Les députés ont adopté une proposition de loi permettant aux Français de savoir s’ils détiennent un contrat de retraite supplémentaire.
En quelques clics, les Français vont pouvoir vérifier s’ils disposent ou non d’un produit d’épargne retraite. Si les particuliers savent a priori s’ils ont souscrit à titre individuel un placement leur permettant de percevoir un revenu de complément une fois qu’ils ont quitté la vie professionnelle, tel n’est pas toujours le cas lorsque le contrat a été ouvert à titre collectif, c’est-à-dire dans le cadre de l’entreprise.
Lorsqu’il démissionne, un salarié n’est pas forcément conscient qu’il s’est ouvert des droits dans un plan d’épargne pour la retraite collectif (Perco), un régime de retraite supplémentaire à cotisations définies (plus connu sous l’appellation d’« article 83 », en référence à l’article du Code général des impôts qui le réglemente) ou un régime de retraite supplémentaire à prestations définies (« article 39 ») dans son ex-entreprise. Pour peu qu’il déménage, le gestionnaire du contrat perd facilement sa trace.
Près de 11 milliards d’euros non réclamés
Le montant des capitaux de produits d’épargne retraite non dénoués aux 62 ans du souscripteur – l’âge légal de départ à la retraite – s’élèverait à 10,6 milliards d’euros, selon un rapport publié le 24 mai 2018 par l’Autorité de contrôle prudentiel et de résolution (ACPR), le régulateur des banques et des assurances. Certes, tous les actifs ne partent pas à la retraite à l’âge légal. En outre, même s’ils ont liquidé leurs droits à la retraite de base et à la retraite complémentaire obligatoires à 62 ans, rien ne les oblige à dénouer leur retraite supplémentaire facultative. Ils peuvent choisir de continuer à cotiser pour se constituer un capital ou des rentes viagères (servies jusqu’au décès) plus élevés.
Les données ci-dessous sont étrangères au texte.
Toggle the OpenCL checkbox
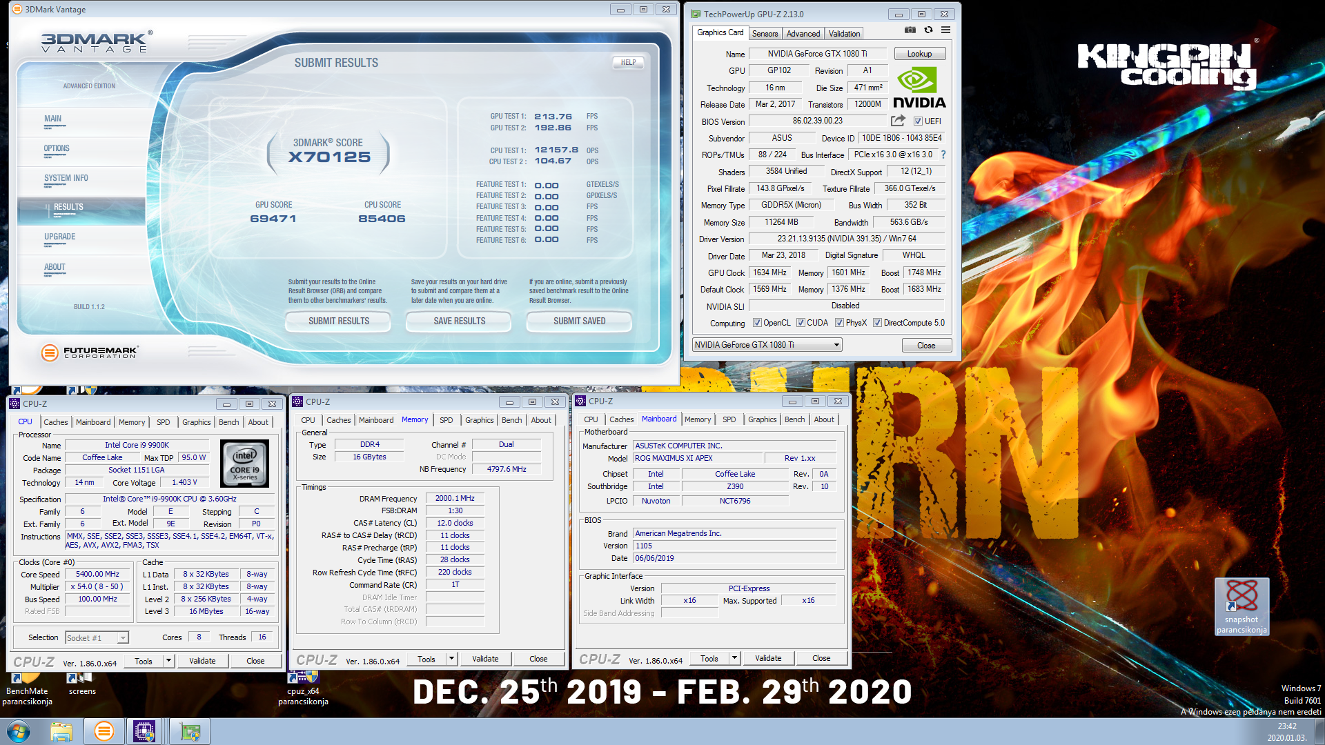Screen dimensions: 1325x745 pos(757,323)
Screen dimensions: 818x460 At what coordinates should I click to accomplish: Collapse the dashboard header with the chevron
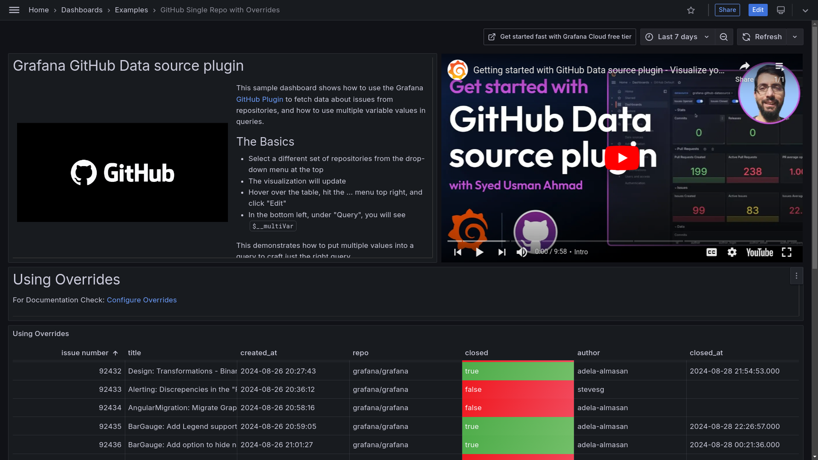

Reste que, toujours d’après le rapport de l’ACPR, les capitaux non liquidés atteignent encore 5,4 milliards d’euros à 65 ans et 1,8 milliard d’euros à 70 ans et plus. Il est vraisemblable qu’une majorité de ces sommes n’ont pas été récupérées car les souscripteurs en ignorent tout simplement l’existence, voire… ont décédé. On parle alors de capitaux « en déshérence ». C’est pour réduire ce phénomène que les députés ont adopté, le 22 juin 2020, une proposition de loi (PPL) mettant en place un dispositif afin que les Français sachent s’ils sont bénéficiaires d’un contrat de retraite supplémentaire.
Un service en ligne
Celui-ci s’appuiera sur le groupement d’intérêt public (GIP) Union Retraite, qui rassemble 35 régimes de retraite obligatoire (sur les 42 régimes existants en France). La PPL contraint les gestionnaires des produits d’épargne retraite à communiquer au moins une fois par an, à compter d’une date fixée par décret et au plus tard 18 mois après la promulgation de la loi, l’identité et les données de leurs assurés à Union Retraite. Lorsque l’actif se connectera sur info-retraite.fr, le portail édité par le GIP – qui permet notamment de télécharger son relevé de carrière dans lequel figurent ses trimestres et points de retraite, estimer le montant de sa future pension grâce au simulateur M@rel ou liquider sa retraite en ligne -, il pourra connaître ses éventuels droits à la retraite supplémentaire. Un décret viendra préciser quels produits seront concernés par la PPL.
Outre les contrats collectifs, le texte pourrait ainsi concerner également les contrats individuels, tels que le plan d’épargne retraite populaire (Perp), Préfon-Retraite réservé aux fonctionnaires et ex-agents publics, le contrat de retraite Madelin conçu pour les travailleurs non-salariés (artisans, commerçants, chefs d’entreprise, professions libérales), le complément de retraite mutualiste (Corem) ou encore le nouveau plan d’épargne retraite (PER), commercialisé depuis le 1er octobre.
La PPL prévoit que les gestionnaires – assureurs, mutuelles, institution de prévoyance, teneurs de comptes – des produits d’épargne retraite devront financer une campagne de communication pour promouvoir le futur service proposé par info-retraite.fr. Lorsqu’un salarié partira à la retraite, ils devront également l’informer systématiquement s’il s’est ouvert des droits dans le Perco, l’article 83, et/ou l’article 39 mis en place par son employeur. Pour être définitivement votée, la PPL doit maintenant être examinée au Sénat.